Today I tried listening to some of the Jamendo streams instead of my usual Soma.FM Defcon Radio stream. I listened to the Metal and Electronic music stations for a bit until I started hearing repeats and then moved to my normal music collection. For most of the day I listened to Cloudkicker's Beacons / Let Yourself Be Huge / Fade / Subsume albums, and them moved to a mix of Khadaver, Killwire, Neurotech, Sekshun 8 and Drop Alive. The complete list of my day's listening is available on http://web.archive.org/web/http://www.last.fm/user/squeekyhoho/tracks.

In the evening I looked in on an HTML5 course (sadly not CC-Licensed) but that reminded me that I want to finish reading Al Sweigart's fabulous books on Making Games with Python and Pygame. I'll probably start that tomorrow.

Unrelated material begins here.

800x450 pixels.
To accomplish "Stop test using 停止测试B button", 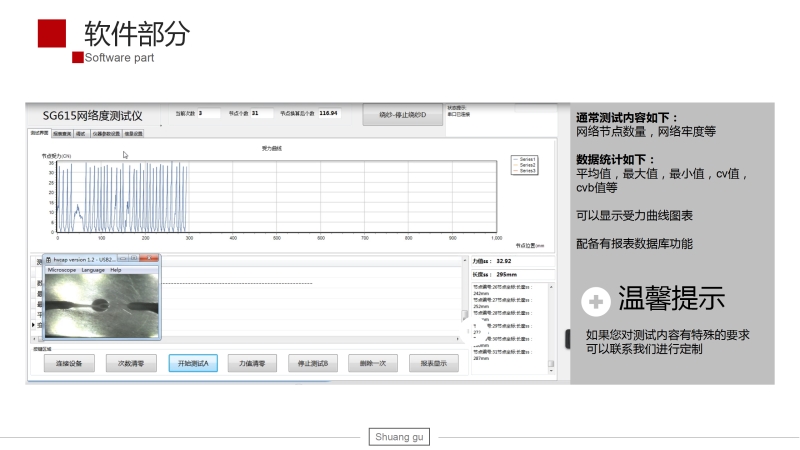I will (314, 363).
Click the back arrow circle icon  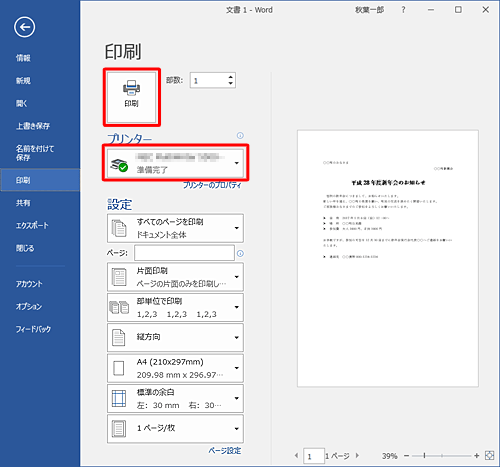(24, 27)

One of the games that I've been meaning to get better at is probably older than everyone that has ever read this blog, combined. It's also surprisingly one of the few games of that lineage that is still actively (and voraciously) played. I'm talking of course about the game Go which has a 19x19 grid board, and two sets of white and black pieces fighting one of the longest battles of history. What's neat about Go is the game is public domain in the truest sense of the word. Sure there are organizations who define the rules for tournament play, but there's nothing stopping you from rewriting your own rules for the game, or coming up with a completely new set of rules.

While the creators of Go are lost to history Go is likely the oldest CC-0 game known to exist.

Tomorrow I'll talk about some of my favorite Role Playing Games and some recently Creative Commons Licensed games that make me extremely happy for their release.